Are you aware of the new corporate criminal offence for facilitating tax evasion?

Oct 09, 2017

The Criminal Finances Act 2017 introduced, from 30 September 2017, the new corporate criminal offence of failure to prevent the facilitation of tax evasion. The legislation covers both the evasion of UK and offshore taxes.

HMRC has published guidance about the offence and the obligations it imposes which also contains details of suggestions of the types of processes and procedures that can be put in place to prevent associated persons from criminally facilitating tax evasion. HMRC guidance on self-reporting of offences is also available.

The legislation introduces two new criminal offences which mean corporations and partnership can now be criminally liable when they fail to prevent their employees, agents, or others who provide services on their behalf from criminally facilitating tax evasion. This can therefore include the actions of professional advisers, such as accountants.
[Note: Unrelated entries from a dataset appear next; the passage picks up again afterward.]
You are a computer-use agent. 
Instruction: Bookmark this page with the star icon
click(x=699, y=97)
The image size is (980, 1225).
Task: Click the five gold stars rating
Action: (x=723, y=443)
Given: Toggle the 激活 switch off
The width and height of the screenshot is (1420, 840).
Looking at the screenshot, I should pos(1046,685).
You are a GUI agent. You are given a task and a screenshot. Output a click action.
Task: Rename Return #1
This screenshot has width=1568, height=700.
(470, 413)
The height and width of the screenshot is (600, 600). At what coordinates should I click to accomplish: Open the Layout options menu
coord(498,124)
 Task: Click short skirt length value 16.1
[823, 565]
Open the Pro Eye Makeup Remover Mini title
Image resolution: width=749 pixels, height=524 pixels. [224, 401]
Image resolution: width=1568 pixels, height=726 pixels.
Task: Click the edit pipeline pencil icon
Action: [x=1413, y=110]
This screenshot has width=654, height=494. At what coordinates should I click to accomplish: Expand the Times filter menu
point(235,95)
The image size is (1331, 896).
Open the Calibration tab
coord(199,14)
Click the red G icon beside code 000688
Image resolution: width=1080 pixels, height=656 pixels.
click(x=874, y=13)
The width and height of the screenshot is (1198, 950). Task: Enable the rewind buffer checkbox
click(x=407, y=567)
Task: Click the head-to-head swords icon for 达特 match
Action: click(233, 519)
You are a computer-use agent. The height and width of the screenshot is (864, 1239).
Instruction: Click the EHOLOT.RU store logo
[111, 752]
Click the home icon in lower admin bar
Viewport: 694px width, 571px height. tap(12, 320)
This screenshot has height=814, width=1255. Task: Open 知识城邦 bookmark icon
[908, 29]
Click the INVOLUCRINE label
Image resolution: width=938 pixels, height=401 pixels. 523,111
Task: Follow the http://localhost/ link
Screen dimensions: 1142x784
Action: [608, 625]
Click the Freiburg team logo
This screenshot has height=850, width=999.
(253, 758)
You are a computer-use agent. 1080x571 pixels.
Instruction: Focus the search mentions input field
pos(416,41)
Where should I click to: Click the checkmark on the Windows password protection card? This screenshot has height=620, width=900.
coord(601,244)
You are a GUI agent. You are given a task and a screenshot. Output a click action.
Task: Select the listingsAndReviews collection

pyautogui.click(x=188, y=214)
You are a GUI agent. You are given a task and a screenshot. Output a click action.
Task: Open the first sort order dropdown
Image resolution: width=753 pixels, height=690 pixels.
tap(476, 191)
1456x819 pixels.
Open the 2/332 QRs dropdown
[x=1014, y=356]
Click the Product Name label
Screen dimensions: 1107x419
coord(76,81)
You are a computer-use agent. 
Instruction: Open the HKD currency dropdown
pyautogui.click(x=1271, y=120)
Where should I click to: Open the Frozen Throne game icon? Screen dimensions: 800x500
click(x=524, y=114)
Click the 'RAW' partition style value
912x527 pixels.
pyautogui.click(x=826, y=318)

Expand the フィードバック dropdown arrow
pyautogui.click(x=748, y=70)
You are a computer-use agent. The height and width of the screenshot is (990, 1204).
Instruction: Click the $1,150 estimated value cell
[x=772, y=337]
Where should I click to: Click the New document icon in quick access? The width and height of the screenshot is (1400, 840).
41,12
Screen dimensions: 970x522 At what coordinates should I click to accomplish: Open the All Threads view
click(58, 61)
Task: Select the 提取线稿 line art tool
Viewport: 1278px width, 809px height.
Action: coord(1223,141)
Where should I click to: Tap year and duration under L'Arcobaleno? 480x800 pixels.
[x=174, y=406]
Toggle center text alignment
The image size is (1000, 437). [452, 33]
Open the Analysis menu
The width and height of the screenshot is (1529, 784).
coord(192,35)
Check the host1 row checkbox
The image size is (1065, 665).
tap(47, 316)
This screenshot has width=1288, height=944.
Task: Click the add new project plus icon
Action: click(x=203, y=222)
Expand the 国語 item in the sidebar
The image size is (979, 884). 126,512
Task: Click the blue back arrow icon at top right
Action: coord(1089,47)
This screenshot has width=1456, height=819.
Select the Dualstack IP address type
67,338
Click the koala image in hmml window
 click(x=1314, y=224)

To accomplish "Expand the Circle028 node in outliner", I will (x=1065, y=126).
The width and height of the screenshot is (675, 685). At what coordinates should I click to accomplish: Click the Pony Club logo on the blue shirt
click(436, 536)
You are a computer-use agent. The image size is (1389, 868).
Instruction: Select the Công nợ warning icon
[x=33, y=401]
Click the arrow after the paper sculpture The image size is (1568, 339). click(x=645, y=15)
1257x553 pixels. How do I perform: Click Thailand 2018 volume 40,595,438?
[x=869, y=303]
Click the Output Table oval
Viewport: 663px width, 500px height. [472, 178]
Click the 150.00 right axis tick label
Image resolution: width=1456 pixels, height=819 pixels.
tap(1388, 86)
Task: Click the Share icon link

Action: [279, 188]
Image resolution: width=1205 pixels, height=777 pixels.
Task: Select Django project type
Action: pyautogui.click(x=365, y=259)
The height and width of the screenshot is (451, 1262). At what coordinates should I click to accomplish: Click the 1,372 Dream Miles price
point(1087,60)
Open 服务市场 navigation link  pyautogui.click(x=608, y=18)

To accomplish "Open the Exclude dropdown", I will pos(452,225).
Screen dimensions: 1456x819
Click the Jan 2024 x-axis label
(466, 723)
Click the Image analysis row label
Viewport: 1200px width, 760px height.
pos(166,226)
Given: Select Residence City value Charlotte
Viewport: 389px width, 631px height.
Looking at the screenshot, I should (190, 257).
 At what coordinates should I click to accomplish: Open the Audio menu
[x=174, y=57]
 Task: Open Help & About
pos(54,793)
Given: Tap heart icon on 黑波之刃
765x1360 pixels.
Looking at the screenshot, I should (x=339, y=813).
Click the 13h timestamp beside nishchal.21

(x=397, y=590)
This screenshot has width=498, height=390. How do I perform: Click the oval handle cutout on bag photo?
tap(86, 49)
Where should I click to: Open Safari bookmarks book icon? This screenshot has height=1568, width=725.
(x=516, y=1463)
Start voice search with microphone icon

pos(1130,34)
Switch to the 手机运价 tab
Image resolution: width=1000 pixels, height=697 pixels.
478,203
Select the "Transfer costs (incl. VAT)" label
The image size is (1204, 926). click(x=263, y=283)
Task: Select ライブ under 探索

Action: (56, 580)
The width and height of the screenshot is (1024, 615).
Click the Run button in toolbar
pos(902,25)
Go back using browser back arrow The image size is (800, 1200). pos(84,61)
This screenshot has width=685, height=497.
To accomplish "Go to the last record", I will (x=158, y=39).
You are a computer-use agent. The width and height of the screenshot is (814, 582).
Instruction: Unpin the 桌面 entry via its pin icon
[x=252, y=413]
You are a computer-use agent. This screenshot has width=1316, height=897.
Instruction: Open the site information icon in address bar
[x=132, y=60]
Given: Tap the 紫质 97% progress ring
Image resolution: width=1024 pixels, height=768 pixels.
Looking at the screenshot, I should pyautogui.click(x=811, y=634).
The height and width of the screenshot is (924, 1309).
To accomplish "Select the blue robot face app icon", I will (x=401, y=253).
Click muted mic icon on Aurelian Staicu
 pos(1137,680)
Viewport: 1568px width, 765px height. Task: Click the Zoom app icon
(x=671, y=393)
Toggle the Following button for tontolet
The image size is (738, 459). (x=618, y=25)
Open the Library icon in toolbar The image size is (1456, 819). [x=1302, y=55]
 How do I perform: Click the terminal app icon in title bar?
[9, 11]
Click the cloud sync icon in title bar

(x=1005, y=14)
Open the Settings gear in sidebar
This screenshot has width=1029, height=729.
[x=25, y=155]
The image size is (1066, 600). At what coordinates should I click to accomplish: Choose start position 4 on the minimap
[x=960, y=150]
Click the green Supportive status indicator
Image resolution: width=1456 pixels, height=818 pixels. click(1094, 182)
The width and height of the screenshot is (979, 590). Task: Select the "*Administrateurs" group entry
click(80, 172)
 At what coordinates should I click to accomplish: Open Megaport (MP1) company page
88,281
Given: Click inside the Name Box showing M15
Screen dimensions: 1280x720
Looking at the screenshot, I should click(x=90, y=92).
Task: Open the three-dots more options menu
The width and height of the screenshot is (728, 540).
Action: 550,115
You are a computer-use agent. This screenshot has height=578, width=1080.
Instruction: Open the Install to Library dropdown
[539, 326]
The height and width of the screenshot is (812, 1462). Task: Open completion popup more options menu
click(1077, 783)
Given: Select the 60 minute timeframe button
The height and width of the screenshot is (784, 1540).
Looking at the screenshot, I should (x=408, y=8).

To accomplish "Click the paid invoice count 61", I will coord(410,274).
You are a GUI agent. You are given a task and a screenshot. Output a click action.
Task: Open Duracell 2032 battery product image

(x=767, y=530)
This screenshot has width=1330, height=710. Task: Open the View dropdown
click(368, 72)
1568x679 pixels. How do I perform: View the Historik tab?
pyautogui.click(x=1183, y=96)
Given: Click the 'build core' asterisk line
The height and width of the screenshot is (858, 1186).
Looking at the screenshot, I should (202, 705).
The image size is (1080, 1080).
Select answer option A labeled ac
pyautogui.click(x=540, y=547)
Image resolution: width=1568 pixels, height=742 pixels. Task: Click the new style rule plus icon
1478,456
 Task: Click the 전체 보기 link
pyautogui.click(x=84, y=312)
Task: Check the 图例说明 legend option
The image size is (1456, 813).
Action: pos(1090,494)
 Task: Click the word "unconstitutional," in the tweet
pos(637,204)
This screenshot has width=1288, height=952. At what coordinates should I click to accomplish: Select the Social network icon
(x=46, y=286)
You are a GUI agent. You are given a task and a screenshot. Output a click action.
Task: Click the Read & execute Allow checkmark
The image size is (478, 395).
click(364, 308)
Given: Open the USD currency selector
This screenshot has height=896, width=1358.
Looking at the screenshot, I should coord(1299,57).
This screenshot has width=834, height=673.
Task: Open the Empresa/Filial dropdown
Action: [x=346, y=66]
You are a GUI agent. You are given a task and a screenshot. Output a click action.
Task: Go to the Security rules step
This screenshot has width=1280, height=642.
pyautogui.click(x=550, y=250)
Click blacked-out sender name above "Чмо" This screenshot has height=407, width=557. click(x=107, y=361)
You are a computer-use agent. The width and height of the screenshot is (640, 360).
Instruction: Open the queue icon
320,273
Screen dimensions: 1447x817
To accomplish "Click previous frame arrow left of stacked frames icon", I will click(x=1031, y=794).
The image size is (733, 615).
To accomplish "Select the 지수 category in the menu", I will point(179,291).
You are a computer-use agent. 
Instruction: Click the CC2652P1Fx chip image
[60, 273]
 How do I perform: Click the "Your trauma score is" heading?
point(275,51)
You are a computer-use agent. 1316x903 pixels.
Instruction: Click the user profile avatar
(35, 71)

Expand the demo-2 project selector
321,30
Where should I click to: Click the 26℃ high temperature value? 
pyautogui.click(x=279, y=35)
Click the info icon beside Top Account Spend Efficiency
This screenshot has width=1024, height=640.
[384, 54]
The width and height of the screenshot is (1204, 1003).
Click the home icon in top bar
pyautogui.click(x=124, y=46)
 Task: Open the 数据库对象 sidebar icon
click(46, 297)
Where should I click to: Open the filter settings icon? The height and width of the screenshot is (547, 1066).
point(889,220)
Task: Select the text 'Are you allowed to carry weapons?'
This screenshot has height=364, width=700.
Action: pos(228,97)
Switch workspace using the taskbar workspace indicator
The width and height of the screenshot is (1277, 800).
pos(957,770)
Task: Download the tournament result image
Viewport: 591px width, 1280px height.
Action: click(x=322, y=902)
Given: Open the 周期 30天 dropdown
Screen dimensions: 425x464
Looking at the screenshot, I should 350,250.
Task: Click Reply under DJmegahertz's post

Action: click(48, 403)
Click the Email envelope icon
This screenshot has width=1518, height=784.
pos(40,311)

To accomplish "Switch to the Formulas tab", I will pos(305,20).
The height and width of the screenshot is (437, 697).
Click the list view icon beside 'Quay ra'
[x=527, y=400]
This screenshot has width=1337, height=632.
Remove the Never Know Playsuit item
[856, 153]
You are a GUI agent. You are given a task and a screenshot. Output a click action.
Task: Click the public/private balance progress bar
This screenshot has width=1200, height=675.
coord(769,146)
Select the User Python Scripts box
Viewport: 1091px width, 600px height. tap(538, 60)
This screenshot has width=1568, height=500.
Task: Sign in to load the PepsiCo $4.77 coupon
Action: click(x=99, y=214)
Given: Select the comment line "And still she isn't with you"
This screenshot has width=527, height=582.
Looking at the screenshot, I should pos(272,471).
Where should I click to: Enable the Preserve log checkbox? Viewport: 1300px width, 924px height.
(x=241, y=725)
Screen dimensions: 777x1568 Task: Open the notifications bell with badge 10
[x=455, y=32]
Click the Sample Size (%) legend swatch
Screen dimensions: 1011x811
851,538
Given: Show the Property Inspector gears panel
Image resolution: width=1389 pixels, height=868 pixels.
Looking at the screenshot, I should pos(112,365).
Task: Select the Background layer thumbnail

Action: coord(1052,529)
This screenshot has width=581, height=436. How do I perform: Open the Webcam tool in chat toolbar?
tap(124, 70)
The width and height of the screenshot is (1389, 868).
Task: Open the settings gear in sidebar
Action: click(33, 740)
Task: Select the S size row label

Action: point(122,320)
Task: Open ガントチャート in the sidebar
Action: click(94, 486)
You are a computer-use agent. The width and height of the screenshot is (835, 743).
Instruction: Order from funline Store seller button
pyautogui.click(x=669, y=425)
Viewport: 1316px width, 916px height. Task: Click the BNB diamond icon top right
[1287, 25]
Where there is evasion of UK taxes, any company based anywhere in the world can be liable, regardless of whether it has a business presence in the UK. Where offshore taxes are evaded, any company that is incorporated under the law of the UK, carrying out a business or part of a business in the UK, or has staff criminally facilitate evasion from within the UK, can be liable.

The new act is a landmark change from existing legislation under which companies can only be found liable for criminally facilitating tax evasion if the most senior members of the organisation (usually its board of directors) are aware of the facilitation.

The main defence against this new legislation is for the relevant body to be able to demonstrate that it has implemented ‘reasonable prevention procedures’ to prevent the criminal facilitation of tax evasion by an associated person.